- RECORDED INFORMATION -
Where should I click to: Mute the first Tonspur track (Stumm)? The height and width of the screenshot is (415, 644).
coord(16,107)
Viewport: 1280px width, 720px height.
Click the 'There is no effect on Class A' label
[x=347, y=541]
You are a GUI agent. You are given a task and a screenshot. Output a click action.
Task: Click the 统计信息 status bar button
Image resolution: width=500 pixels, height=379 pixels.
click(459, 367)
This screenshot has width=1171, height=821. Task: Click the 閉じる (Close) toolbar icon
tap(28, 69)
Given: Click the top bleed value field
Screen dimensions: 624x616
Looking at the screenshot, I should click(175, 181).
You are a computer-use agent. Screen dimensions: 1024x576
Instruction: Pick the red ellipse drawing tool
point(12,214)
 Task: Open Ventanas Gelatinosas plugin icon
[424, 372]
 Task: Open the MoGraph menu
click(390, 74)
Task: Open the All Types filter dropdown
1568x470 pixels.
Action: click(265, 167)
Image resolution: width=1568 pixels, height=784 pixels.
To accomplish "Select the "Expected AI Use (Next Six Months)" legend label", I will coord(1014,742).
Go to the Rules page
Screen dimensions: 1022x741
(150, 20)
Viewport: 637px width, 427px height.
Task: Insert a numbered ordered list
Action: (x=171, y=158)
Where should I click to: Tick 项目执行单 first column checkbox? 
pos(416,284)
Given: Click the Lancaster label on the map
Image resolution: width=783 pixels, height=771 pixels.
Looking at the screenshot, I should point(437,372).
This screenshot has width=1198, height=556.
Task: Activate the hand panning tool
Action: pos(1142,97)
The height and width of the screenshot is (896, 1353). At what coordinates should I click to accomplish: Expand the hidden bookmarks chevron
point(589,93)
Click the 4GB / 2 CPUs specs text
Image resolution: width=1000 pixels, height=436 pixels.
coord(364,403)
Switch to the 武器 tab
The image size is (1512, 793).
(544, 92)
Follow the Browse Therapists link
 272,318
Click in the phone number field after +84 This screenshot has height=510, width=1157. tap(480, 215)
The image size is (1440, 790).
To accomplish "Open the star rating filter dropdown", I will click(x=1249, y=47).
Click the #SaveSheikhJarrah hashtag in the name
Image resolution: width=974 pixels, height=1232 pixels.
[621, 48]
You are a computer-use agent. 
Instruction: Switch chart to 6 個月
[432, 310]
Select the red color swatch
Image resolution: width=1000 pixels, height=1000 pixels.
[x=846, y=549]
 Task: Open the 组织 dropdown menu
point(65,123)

- WORK INSTRUCTIONS -
Give an exact copy of every line from the one holding "Follow the Browse Therapists link" through the end of the records, both included, and no other lines.

- TASK ANSWER -
Follow the Browse Therapists link
 272,318
Click in the phone number field after +84 This screenshot has height=510, width=1157. tap(480, 215)
The image size is (1440, 790).
To accomplish "Open the star rating filter dropdown", I will click(x=1249, y=47).
Click the #SaveSheikhJarrah hashtag in the name
Image resolution: width=974 pixels, height=1232 pixels.
[621, 48]
You are a computer-use agent. 
Instruction: Switch chart to 6 個月
[432, 310]
Select the red color swatch
Image resolution: width=1000 pixels, height=1000 pixels.
[x=846, y=549]
 Task: Open the 组织 dropdown menu
point(65,123)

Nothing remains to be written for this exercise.